CHICAGO, Nov. 17 (UPI) -- Rahm Emanuel was twice purged from Chicago voter rolls, raising yet another aspect of residency questions surrounding his mayoral bid, opponents said.
Emanuel's name was taken off the voter rolls twice in the last 13 months. The first was in October, 2009, but he was reinstated by election officials who allowed him to vote by absentee ballot in the February primary even though he was not living at his North Side address, the Chicago Tribune reported Wednesday.
In May, Emanuel was again rendered inactive. Just last month, he re-registered, using a new address on Milwaukee Avenue in order to vote.
An Illinois state law says to run for mayor of Chicago, a candidate must live in the city for one year prior to the election.
Until recently Emanuel was living in Washington, working as President Barack Obama's chief of staff and renting out his Chicago home
Lawyer Burt Odelson, advising rival mayoral candidate state Sen.
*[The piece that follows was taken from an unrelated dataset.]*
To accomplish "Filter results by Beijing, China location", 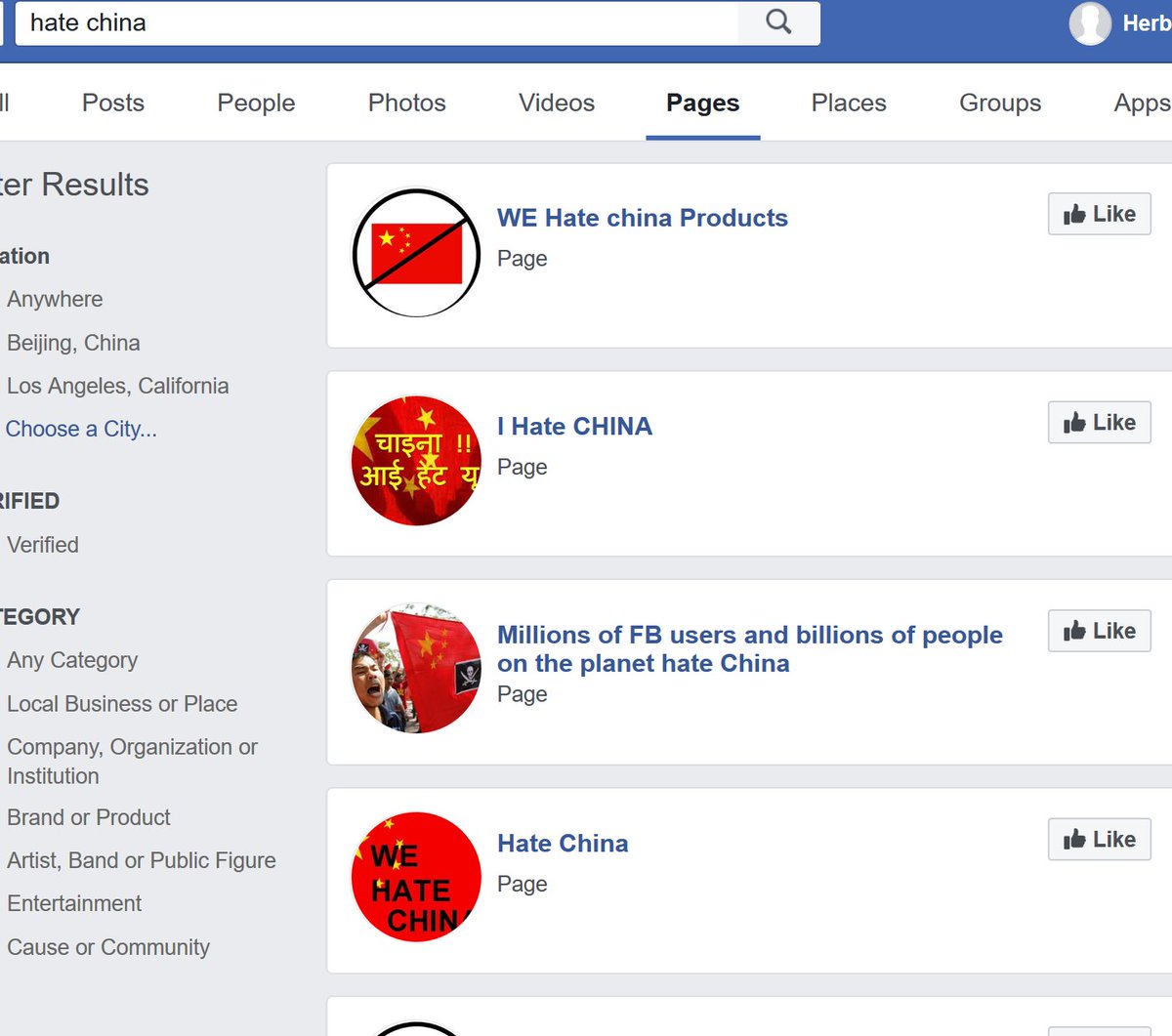I will point(73,343).
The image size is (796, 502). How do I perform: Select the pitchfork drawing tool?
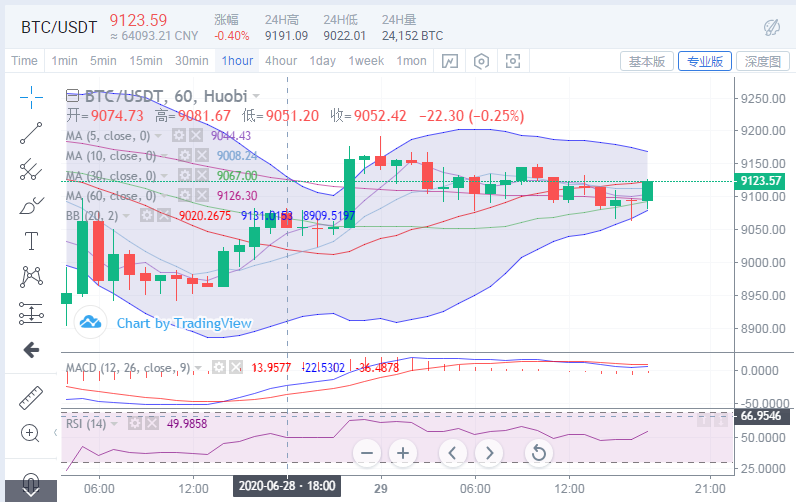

James T. Meeks, says the case against Emanuel involves voter registration notices and what he characterizes as the "mysterious" reinstatement of Emanuel's voting status.
"We have the evidence from the Chicago Board of Elections. It's all documented, and we'll prove the case," Odelson said.
Emanuel's campaign issued a statement Tuesday.
"It appears that Rahm may have been briefly placed on inactive status while he was in Washington serving as the president's chief of staff. He continued to own a house in Chicago and it was always his clear intent to return," the statement said.